> **Problem to work on**:
An exact copy of the lines from the one containing "Task: Open 多卷選題 multi-paper selection" through the final line of the records is the only acceptable answer.

> **Exercise data**:
--------

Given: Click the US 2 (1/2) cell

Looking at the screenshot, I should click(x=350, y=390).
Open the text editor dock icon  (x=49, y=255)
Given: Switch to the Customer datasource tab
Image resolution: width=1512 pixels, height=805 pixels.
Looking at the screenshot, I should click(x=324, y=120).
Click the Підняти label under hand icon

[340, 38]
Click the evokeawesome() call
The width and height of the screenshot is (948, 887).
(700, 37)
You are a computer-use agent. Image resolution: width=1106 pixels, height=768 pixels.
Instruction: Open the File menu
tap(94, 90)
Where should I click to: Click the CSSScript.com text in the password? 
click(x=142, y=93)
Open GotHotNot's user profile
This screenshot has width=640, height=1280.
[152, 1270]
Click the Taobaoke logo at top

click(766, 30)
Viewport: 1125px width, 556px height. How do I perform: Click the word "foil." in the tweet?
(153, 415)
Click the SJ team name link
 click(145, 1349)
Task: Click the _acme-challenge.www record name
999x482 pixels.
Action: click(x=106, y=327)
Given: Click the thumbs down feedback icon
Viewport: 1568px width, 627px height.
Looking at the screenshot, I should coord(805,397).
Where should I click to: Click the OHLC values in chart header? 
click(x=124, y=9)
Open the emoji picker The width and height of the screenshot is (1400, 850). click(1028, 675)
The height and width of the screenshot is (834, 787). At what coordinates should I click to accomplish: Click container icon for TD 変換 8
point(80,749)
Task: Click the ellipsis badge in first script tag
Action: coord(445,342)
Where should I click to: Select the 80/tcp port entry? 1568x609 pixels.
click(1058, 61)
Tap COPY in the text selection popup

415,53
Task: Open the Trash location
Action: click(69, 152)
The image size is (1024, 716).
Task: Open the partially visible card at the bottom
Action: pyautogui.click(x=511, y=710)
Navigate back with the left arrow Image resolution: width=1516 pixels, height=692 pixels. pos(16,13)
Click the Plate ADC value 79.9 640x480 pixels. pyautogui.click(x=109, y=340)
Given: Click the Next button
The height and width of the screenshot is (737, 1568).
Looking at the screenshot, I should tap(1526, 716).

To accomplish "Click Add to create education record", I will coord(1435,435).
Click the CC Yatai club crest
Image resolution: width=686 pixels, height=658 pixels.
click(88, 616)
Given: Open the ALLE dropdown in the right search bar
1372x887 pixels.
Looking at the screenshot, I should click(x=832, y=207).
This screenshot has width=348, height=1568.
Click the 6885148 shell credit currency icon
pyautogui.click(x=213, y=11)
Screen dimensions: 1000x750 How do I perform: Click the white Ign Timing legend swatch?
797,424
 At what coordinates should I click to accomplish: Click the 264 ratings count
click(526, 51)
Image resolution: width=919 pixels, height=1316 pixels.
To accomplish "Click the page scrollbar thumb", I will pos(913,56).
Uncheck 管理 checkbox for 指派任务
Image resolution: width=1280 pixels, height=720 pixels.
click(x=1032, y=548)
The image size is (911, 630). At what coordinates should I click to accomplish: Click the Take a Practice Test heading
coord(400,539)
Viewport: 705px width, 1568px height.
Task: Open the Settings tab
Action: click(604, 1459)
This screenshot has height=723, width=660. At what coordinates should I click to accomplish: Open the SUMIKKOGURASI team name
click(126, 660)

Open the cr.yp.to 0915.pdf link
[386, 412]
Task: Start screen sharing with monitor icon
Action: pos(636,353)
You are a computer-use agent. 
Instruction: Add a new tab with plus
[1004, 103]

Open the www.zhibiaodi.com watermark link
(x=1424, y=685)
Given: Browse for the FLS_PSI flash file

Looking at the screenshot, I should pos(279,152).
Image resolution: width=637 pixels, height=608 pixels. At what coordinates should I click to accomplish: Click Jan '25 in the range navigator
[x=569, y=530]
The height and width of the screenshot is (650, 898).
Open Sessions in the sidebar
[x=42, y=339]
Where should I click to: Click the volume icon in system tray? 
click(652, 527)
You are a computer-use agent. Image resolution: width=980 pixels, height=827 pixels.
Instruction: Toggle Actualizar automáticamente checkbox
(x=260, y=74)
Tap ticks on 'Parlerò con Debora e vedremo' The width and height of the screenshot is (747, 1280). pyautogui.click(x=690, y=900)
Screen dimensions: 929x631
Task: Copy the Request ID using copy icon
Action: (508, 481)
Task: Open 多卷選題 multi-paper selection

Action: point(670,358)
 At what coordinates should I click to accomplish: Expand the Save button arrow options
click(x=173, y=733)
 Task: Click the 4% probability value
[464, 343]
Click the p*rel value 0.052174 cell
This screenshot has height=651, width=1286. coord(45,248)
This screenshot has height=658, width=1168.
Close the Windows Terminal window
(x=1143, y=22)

--------

> **Reply to the task**:
Task: Open 多卷選題 multi-paper selection

Action: point(670,358)
 At what coordinates should I click to accomplish: Expand the Save button arrow options
click(x=173, y=733)
 Task: Click the 4% probability value
[464, 343]
Click the p*rel value 0.052174 cell
This screenshot has height=651, width=1286. coord(45,248)
This screenshot has height=658, width=1168.
Close the Windows Terminal window
(x=1143, y=22)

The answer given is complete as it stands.